> _Aufgabe_: Geben Sie den Abschnitt aus dem Text wörtlich wieder, der mit „Auf SWR1 läuft“ beginnt und sich bis einschließlich „mal etwas herum!“ fortsetzt.

> _Text_:

━━━━━━━━

Auf SWR1 läuft dieser Tage (12.10.24) wieder die Abstimmung für die Top-1000-Hitparade und heute Morgen beschwerte sich eine Hörerin, dass sich in den Top 10 überhaupt nichts bewege und fragte, ob man da nicht mal was am Modus ändern könne oder solle.
Ich phantasiere jetzt mal etwas herum!
Die Hörerin hatte abgestimmt und anschließend nachgesehen, wo ihr Lieblingslied gerade in der Hitparade steht. Enttäuscht stellte sie fest: Es liegt weit abgeschlagen auf einem der hinteren dreistelligen Plätze. Also schnell die ganze Familie und alle Freunde aktiviert, auch für dieses Lied zu stimmen. Bei der nächsten Kontrolle lag dann das Lied einige wenige Plätze höher, aber nur, um dann in der Folge wieder langsam weiter nach hinten abzurutschen.
Menschen wollen zu den Siegern gehören und das ist auch ganz normal. Ich habe aber den Eindruck, Menschen können es immer schwerer ertragen, nicht zu den Siegern zu gehören. Und wenn es einfach nicht klappen will, dann sind halt die Regeln falsch.
Warum haben denn im Moment nationalistische, rassistische Gruppierungen und Parteien Hochkonjunktur?
Offiziell, weil sie einfache Antworten auf komplexe Probleme anbieten und da ist natürlich auch was dran. Indem man bestimmte Menschengruppen zum Problem macht, erspart man sich nicht nur die Analyse und spätere Bekämpfung der Ursachen, man teilt auch gleich noch eine große Gruppe in mehrere kleinere, optimalerweise untereinander verfeindete. „Teile und herrsche!“ ist eine Jahrtausende alte Strategie und sie wird immer funktionieren.

━━━━━━━━

> _Datensätze_:

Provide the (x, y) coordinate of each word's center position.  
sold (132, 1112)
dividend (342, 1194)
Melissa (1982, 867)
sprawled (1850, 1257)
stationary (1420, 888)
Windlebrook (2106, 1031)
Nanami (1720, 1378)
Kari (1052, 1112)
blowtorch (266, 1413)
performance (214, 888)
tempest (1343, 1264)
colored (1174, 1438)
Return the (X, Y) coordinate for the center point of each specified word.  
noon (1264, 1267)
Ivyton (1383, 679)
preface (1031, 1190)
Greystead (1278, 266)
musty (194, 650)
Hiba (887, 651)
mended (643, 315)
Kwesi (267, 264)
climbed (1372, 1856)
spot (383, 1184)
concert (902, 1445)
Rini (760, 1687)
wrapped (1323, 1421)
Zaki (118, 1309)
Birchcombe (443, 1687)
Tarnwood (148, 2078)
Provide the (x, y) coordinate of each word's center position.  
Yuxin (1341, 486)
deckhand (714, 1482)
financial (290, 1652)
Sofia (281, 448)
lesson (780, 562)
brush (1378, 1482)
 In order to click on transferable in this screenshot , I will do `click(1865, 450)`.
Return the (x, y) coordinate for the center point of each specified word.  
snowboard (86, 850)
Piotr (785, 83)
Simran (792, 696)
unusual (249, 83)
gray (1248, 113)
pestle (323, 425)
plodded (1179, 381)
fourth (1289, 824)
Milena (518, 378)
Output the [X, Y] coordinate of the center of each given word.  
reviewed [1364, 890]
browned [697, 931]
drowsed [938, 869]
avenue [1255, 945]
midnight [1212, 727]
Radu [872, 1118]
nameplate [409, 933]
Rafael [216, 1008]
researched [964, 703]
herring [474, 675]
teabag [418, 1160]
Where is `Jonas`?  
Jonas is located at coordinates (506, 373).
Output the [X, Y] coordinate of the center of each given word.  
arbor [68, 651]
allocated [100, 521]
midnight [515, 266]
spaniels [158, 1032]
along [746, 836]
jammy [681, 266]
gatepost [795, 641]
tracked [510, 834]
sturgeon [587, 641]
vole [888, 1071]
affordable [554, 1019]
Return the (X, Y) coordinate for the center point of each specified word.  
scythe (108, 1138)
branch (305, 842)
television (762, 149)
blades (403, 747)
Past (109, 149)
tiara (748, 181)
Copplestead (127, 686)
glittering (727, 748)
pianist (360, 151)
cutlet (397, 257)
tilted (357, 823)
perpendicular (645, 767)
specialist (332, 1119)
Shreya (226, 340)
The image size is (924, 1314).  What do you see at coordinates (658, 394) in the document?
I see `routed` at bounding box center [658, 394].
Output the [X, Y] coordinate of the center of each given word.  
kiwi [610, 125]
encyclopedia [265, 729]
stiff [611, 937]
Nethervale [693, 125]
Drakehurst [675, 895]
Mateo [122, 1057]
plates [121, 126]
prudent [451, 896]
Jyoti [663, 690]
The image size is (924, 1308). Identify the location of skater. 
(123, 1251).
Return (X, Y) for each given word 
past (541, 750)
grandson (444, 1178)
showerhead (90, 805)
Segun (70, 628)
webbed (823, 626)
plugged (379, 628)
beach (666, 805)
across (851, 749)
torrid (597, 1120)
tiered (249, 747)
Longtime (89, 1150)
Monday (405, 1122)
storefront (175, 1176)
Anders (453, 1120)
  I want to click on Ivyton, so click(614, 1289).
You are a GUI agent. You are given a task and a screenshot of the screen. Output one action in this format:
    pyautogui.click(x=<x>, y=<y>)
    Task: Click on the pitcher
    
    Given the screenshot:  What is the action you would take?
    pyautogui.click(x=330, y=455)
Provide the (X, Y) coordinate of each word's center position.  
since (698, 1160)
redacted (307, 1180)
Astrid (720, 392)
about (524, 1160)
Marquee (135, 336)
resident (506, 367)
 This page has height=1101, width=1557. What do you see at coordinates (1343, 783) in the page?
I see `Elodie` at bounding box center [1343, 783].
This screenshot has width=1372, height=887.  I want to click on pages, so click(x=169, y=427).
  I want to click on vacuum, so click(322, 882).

━━━━━━━━

> _Lösung_:
Auf SWR1 läuft dieser Tage (12.10.24) wieder die Abstimmung für die Top-1000-Hitparade und heute Morgen beschwerte sich eine Hörerin, dass sich in den Top 10 überhaupt nichts bewege und fragte, ob man da nicht mal was am Modus ändern könne oder solle.
Ich phantasiere jetzt mal etwas herum!